→ What needs to be done
Look through the entries below and report every line that has "width".

:: Given records ::

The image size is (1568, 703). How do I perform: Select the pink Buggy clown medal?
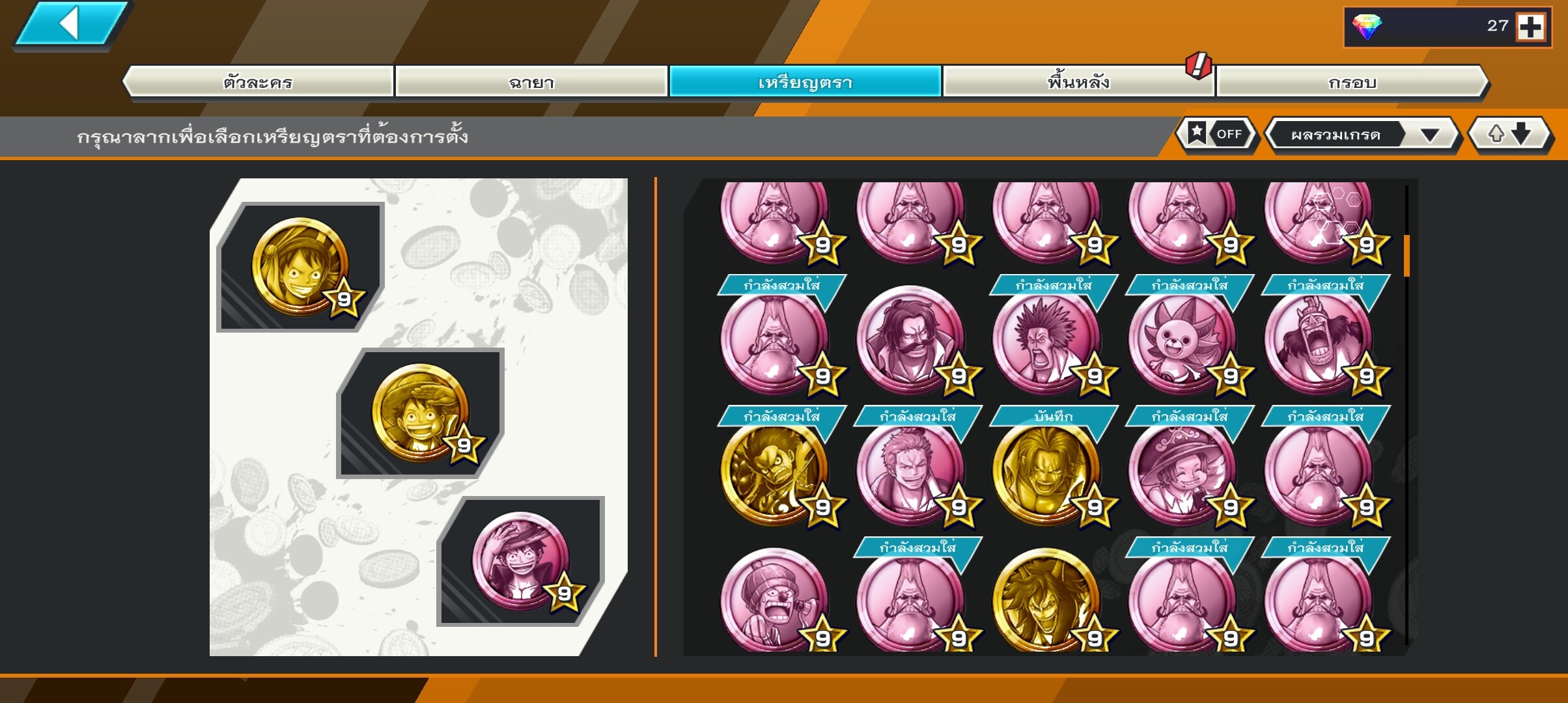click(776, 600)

:::
:: Given records ::

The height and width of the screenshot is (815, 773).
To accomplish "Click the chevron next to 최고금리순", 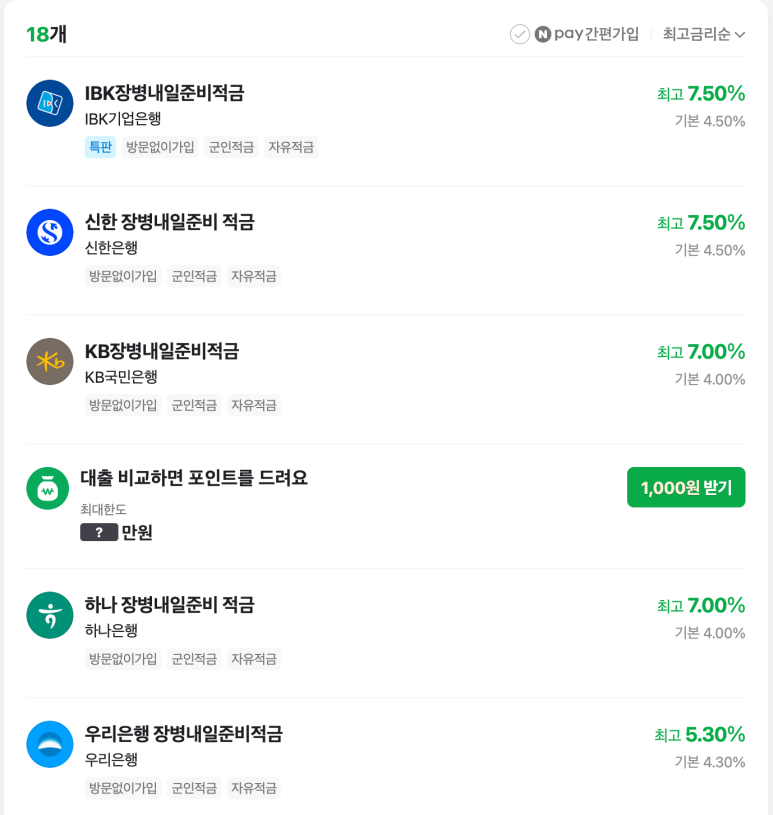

:::
:: Given records ::

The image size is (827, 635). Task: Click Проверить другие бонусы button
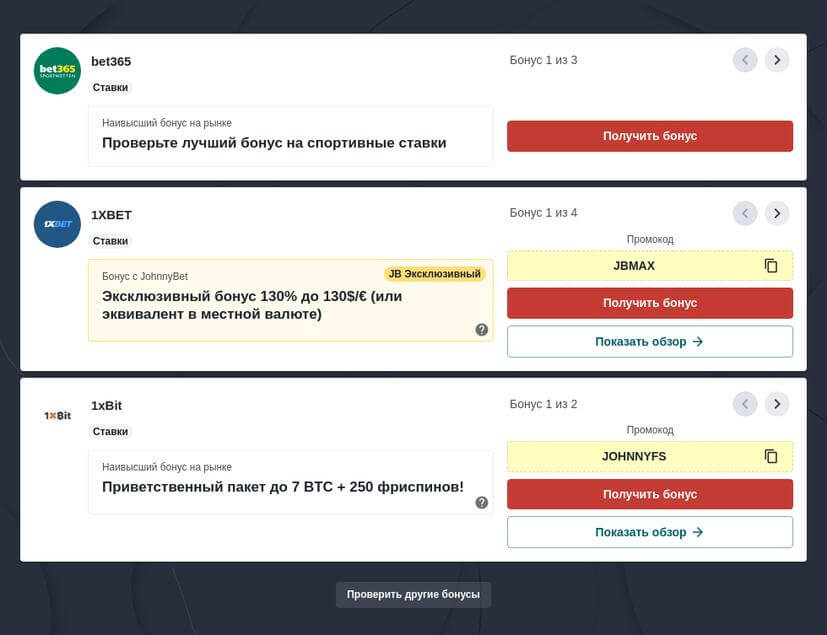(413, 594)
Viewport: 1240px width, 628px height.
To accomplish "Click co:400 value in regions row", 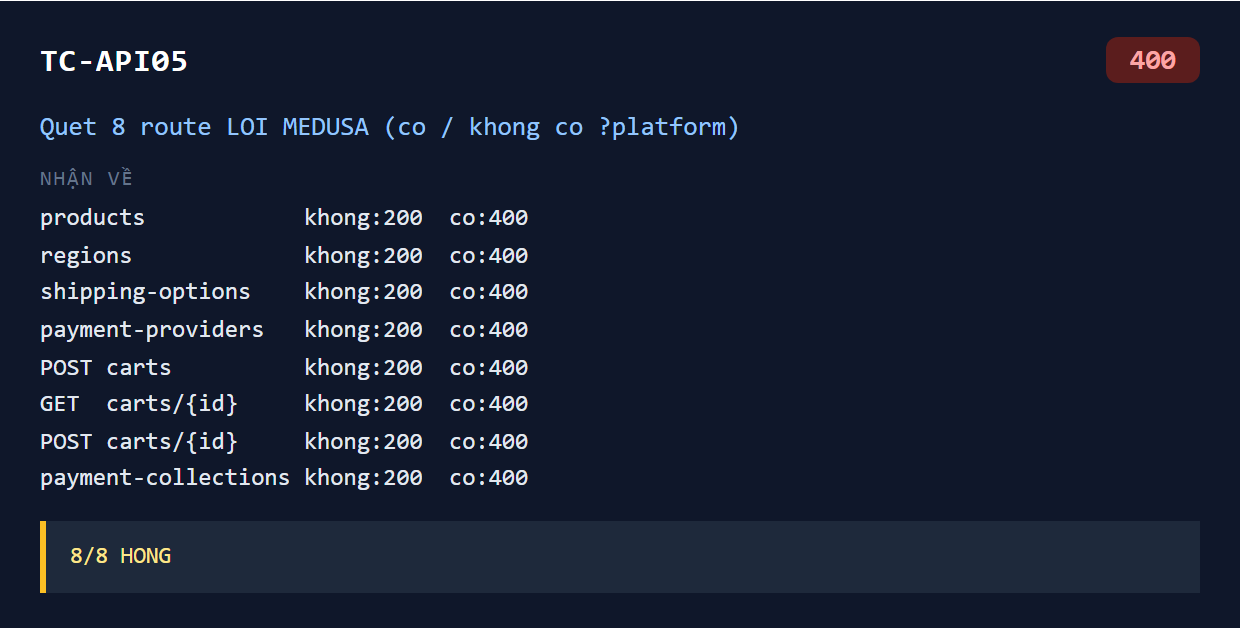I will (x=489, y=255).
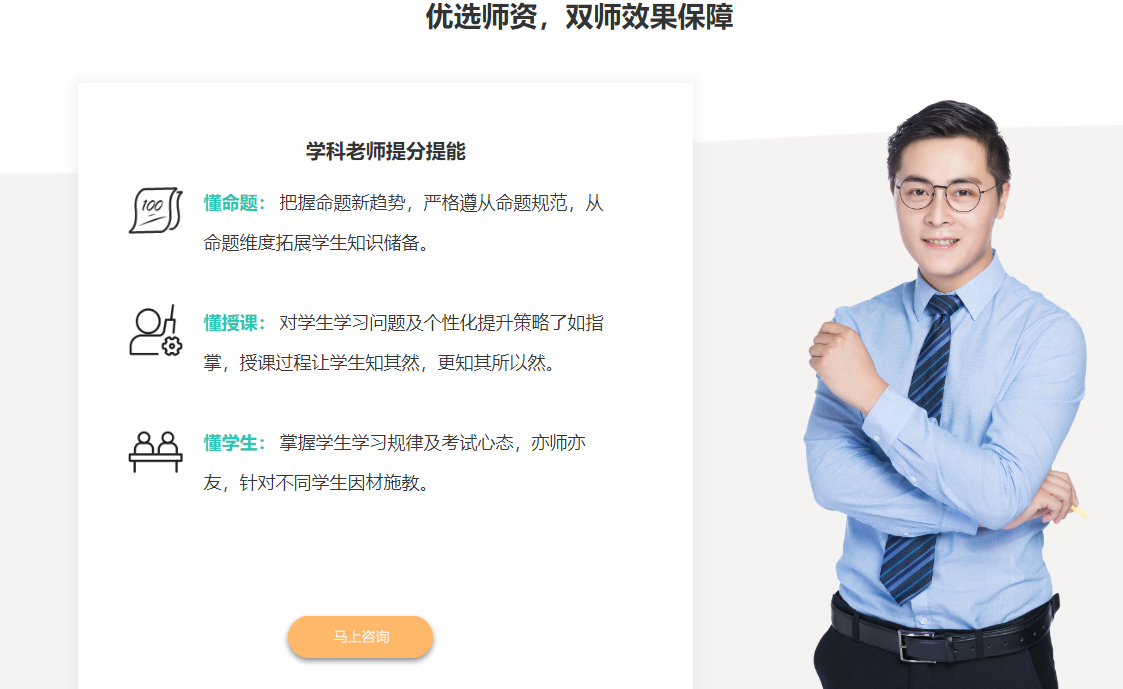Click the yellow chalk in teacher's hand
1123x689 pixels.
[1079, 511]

:::

→ Your solution
The height and width of the screenshot is (815, 773).
Viewport: 1240px width, 628px height.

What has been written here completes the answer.